### Your goal
From the data below, copy exactly the lines that lie between the one holding "Like the Klapa Cambi comment" and the one holding "Click the briefcase", including both, and nothing more.

##############################

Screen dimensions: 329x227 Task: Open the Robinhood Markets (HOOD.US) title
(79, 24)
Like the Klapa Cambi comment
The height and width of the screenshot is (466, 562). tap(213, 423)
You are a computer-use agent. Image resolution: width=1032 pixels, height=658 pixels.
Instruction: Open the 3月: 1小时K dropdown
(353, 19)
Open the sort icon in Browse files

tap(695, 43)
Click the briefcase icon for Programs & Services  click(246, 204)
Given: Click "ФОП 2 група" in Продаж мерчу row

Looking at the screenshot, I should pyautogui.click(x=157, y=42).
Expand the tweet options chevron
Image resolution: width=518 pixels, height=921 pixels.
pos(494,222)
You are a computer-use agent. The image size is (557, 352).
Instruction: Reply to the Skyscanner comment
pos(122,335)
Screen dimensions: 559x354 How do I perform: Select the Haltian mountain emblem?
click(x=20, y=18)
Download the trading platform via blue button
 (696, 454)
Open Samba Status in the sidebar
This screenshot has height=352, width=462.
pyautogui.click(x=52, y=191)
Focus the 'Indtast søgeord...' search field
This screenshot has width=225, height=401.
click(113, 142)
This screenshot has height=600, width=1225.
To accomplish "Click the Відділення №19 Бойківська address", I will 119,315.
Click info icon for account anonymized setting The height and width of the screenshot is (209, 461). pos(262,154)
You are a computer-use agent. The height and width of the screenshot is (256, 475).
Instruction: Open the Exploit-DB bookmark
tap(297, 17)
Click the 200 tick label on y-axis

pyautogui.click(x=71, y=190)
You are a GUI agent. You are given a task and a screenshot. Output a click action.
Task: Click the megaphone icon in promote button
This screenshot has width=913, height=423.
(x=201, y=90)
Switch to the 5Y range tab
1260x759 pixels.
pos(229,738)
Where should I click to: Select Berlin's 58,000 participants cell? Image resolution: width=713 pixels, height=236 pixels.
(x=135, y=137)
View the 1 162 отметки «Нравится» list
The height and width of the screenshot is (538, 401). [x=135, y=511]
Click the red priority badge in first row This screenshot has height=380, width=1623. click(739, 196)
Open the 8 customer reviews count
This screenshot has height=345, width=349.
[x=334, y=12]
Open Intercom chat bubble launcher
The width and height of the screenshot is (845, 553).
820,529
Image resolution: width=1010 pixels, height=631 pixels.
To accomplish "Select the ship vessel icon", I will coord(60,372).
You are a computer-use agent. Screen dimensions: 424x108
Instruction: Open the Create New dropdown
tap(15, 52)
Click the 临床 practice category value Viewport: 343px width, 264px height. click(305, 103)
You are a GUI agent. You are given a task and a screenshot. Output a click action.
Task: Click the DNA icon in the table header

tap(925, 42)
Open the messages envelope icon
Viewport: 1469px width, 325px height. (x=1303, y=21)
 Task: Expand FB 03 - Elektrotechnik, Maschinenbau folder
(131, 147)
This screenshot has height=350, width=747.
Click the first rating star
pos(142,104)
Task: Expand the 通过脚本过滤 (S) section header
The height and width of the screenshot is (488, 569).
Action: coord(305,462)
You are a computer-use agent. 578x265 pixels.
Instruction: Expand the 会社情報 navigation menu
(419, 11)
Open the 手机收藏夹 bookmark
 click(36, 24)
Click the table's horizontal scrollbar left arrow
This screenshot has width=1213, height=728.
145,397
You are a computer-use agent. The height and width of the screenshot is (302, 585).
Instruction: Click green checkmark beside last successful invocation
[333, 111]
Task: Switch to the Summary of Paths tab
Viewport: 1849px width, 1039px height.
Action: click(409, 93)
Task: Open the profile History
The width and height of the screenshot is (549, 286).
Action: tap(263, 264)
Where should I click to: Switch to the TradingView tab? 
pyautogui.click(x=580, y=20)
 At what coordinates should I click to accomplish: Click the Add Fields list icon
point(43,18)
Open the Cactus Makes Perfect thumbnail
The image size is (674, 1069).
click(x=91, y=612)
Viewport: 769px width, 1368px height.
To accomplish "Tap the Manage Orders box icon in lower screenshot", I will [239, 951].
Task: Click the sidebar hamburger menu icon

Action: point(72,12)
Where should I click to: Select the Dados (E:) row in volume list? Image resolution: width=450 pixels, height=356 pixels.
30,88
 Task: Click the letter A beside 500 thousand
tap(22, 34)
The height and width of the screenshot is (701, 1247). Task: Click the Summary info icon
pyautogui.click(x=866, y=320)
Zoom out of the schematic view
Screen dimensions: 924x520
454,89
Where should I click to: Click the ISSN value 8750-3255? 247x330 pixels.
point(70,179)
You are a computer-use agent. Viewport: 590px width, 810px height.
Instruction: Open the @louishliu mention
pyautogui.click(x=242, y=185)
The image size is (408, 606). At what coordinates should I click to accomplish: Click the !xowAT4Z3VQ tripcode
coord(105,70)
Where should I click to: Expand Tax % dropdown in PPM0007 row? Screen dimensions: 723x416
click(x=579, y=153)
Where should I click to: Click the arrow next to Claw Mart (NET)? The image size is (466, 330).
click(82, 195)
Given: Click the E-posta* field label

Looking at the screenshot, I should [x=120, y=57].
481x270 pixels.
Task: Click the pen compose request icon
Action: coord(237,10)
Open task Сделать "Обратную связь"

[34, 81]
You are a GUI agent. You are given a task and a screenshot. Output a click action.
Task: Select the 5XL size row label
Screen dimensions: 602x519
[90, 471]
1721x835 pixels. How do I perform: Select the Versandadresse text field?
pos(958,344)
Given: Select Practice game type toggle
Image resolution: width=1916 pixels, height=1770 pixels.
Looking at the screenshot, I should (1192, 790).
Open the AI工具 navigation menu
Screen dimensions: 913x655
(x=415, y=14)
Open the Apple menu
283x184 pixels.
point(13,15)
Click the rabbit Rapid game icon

##############################

### Your solution
Like the Klapa Cambi comment
The height and width of the screenshot is (466, 562). tap(213, 423)
You are a computer-use agent. Image resolution: width=1032 pixels, height=658 pixels.
Instruction: Open the 3月: 1小时K dropdown
(353, 19)
Open the sort icon in Browse files

tap(695, 43)
Click the briefcase icon for Programs & Services  click(246, 204)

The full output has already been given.